Masyarakat hanya mampu bertahan sesuai dengan jumlah tabungan yang tersisa dan
lebih rentan menuju kemiskinan.
Kebijkan Pemerintah Sangat
Menentukan
Masa
depan memang tidak akan pernah bisa diprediksi secara pasti. Data yang menunjukan sedikit perbaikan,
disisi lain kondisi ketidakpastian dan vaksin belum ditemukan menjadi dilema
yang membutuhkan penyelesaian segera. Mitigasi sebagai langkah pencegahan agar
kondisi tidak kian memburuk juga harus tepat sasaran, agar kontraksi ekonomi
yang terjadi dapat teratasi dengan lebih cepat.
Peran
pemerintah sebagai stabilisator sangat menentukan dalam menyelesaikan dilema
yang terjadi saat ini. Anggaran penanganan pandemi Covid-19 sudah dialokasikan pemerintah
sangat besar mencapai Rp 358,88 triliun oleh Kementerian Keuangan. Selain itu,
untuk mendukung UMKM menghadapi ketidakpastian pasar, suntikan insentif sebesar
Rp 2,4 Juta telah diberikan kepada 9 Juta penerima. Dukungan fiskal besar ini
untuk menjaga konsumsi masyarakat terus bertahan dan aktivitas ekonomi tetap
berjalan. Namun, sudah sejauh mana kebijakan ini berhasil?
Sebelumnya
telah dibahas bahwa kontraksi ekonomi menunjukan data perbaikan dan optimisme,
walaupun sektor penyumbang terbesar memang disebabkan oleh besarnya pengeluaran
pemerintah. Dua sampel kebijakan ini terkesan cukup "menakutkan"
karena belum habis pembahasan terkait korupsi anggaran dan perilaku menyimpang
(moral hazard) oknum yang
menyalahgunakan kekuasaan. Sehingga kebijakan yang dipilih justru akan
kontraproduktif dari filosofi bernegara yaitu keadilan sosial bagi seluruh
rakyat Indonesia.
Kebijakan
yang telah diambil pemerintah tersebut, sayangnya kurang tepat sasaran karena
tidak menyentuh kelas masyarakat yang berpendapatan rendah. Polemik
ketersediaan ruangan bagi pasien positif Covid-19 yang tidak mencukupi, dan
data pasien positif Covid-19 yang belum menunjukan tren menurun masih belum
teratasi.

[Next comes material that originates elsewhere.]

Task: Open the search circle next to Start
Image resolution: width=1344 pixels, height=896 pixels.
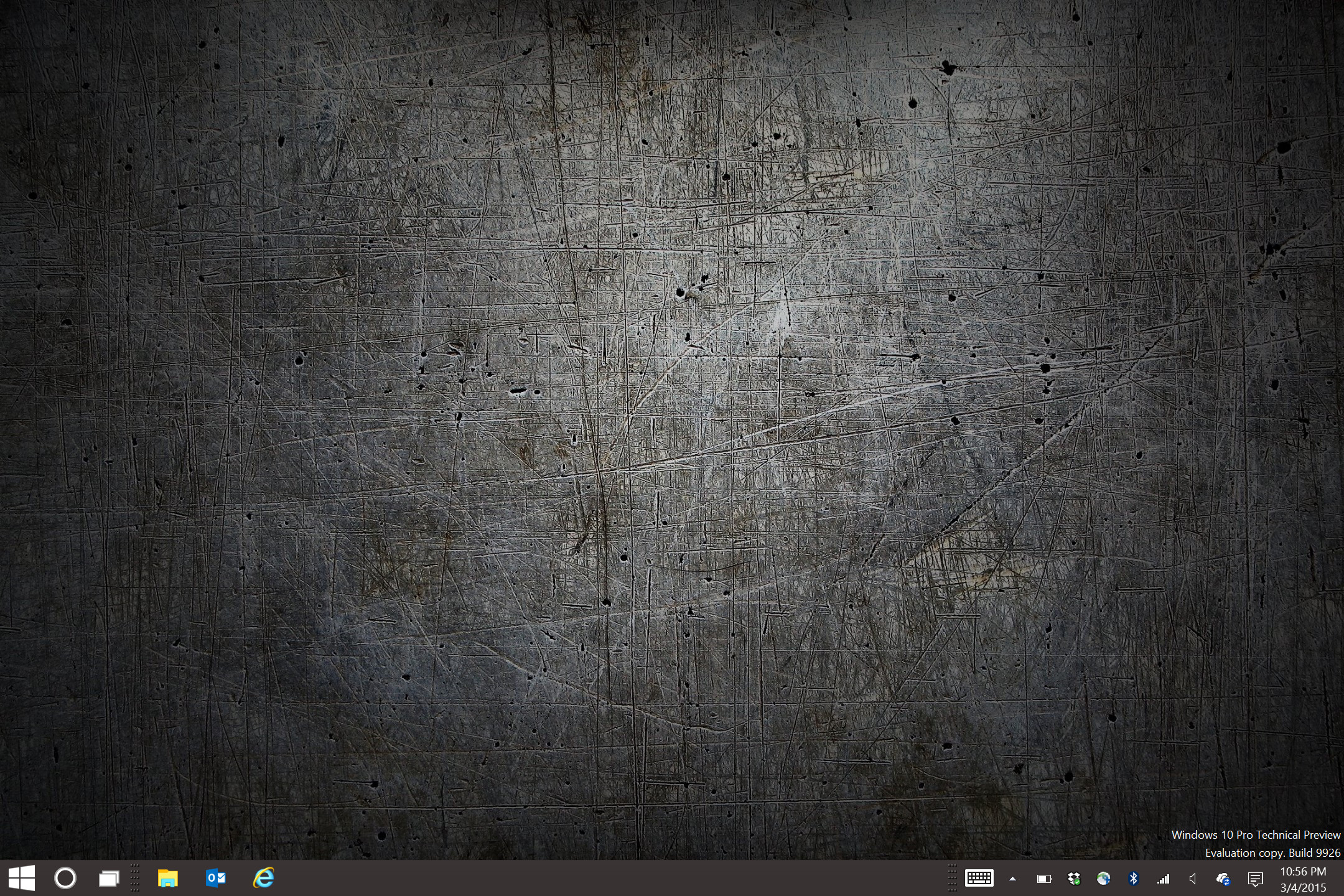Action: 64,878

Insentif bagi UMKM juga tidak tepat sasaran, karena insentif yang
disediakan tidak dapat menutupi biaya yang harus dikeluarkan pelaku UMKM.
Saat
ini yang diperlukan masyarakat adalah subsidi listrik, karena sudah menjadi kebutuhan
pokok di tengah
pandemi Covid-19 dan resesi ekonomi. Sektor pendidikan misalnya yang sangat
banyak mengonsumsi listrik karena semua pelajaran dilakukan secara daring.
Selain itu, subsidi listrik dapat mendorong konsumsi masyarakat meningkat
karena pendapatan yang awalnya dikeluarkan untuk biaya listrik dapat
dialokasikan untuk kebutuhan yang lain.